What this task involves
Scan the data beneath this task and copy each line that includes "help".

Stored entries

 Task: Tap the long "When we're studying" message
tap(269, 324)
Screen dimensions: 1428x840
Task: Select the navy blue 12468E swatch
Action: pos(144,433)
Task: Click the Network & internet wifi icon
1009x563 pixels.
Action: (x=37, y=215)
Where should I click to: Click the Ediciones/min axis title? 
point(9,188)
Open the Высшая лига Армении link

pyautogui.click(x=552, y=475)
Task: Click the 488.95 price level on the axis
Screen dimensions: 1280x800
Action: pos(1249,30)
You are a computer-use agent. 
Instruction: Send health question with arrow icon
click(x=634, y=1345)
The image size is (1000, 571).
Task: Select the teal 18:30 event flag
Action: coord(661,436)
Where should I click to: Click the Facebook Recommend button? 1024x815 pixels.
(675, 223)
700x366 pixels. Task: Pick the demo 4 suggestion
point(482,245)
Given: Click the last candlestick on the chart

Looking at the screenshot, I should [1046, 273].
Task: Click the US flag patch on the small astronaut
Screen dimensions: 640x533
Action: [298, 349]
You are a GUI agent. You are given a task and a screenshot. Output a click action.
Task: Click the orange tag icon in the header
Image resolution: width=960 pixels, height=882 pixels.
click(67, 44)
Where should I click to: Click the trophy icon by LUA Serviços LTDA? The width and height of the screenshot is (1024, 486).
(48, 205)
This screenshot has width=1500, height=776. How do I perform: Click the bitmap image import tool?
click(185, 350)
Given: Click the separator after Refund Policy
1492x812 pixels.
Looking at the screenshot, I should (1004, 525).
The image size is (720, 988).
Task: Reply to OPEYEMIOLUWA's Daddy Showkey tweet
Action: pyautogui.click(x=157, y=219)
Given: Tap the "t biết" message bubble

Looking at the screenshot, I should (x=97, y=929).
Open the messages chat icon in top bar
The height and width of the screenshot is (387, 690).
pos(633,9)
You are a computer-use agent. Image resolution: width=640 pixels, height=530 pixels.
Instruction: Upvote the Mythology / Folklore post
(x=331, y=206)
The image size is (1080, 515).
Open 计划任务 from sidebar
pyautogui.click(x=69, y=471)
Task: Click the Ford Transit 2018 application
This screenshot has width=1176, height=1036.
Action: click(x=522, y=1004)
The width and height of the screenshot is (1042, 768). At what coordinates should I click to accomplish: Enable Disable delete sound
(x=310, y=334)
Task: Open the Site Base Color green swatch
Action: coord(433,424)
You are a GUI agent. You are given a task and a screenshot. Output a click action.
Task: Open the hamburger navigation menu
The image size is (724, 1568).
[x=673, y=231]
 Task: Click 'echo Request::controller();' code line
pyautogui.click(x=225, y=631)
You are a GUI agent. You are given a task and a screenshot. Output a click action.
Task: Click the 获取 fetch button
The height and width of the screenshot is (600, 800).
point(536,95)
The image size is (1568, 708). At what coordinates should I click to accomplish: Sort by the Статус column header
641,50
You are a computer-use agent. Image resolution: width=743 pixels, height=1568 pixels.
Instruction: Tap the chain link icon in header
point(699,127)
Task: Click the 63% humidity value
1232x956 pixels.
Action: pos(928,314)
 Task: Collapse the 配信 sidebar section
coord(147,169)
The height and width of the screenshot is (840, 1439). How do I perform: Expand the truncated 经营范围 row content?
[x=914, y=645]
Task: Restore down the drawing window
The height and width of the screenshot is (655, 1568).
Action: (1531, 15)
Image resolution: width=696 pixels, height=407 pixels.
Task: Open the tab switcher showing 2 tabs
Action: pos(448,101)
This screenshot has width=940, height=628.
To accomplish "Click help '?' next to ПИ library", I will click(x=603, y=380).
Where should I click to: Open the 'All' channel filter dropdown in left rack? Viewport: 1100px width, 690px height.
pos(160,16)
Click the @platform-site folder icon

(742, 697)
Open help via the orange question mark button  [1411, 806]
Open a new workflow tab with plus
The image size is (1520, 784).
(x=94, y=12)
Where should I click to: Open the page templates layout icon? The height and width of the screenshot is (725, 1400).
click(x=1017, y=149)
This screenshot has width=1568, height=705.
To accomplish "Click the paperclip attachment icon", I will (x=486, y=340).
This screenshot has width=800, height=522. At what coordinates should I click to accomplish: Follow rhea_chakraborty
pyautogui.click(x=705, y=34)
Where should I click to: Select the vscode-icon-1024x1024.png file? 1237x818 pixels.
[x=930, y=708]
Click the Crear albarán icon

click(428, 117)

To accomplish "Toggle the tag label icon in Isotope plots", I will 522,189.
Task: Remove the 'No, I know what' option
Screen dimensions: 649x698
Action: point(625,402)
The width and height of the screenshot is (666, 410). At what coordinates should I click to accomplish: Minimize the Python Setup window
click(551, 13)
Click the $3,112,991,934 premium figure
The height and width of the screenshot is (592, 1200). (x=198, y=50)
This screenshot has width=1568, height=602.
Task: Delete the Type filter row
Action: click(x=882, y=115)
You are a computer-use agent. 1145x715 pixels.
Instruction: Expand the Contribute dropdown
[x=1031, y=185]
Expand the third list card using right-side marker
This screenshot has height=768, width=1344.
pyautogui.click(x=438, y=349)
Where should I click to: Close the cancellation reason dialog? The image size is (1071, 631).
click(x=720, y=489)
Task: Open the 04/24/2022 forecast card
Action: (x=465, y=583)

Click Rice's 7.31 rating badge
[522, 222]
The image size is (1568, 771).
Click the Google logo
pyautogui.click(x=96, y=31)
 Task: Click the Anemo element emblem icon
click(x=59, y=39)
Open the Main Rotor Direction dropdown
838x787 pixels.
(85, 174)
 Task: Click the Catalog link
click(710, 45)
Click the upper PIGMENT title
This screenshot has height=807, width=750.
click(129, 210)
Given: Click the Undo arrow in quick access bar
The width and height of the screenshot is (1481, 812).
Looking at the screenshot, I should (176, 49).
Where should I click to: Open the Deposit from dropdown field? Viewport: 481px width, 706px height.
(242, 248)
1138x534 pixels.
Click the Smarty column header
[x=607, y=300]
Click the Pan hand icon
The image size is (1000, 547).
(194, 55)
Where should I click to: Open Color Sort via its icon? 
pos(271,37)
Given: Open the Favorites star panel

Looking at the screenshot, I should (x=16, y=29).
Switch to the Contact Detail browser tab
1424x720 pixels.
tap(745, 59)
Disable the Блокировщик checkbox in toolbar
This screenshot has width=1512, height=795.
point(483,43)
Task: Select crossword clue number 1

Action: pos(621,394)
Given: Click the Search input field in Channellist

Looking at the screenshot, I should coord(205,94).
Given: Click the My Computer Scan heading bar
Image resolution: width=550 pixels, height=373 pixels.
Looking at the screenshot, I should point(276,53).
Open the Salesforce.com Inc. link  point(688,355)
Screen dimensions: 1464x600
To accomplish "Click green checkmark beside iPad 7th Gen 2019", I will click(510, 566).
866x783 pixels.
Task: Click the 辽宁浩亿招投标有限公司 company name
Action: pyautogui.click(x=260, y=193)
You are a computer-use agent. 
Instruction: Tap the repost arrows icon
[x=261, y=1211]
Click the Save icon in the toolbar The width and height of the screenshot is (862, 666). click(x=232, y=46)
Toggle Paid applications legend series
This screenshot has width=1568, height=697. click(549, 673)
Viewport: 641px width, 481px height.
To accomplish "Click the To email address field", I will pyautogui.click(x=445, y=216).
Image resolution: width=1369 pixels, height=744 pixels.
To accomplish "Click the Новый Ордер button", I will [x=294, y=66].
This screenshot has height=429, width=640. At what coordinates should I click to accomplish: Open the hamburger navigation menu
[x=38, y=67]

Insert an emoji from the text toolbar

Solved problem
To accomplish "Click help '?' next to ПИ library", I will click(x=603, y=380).
Open help via the orange question mark button  [1411, 806]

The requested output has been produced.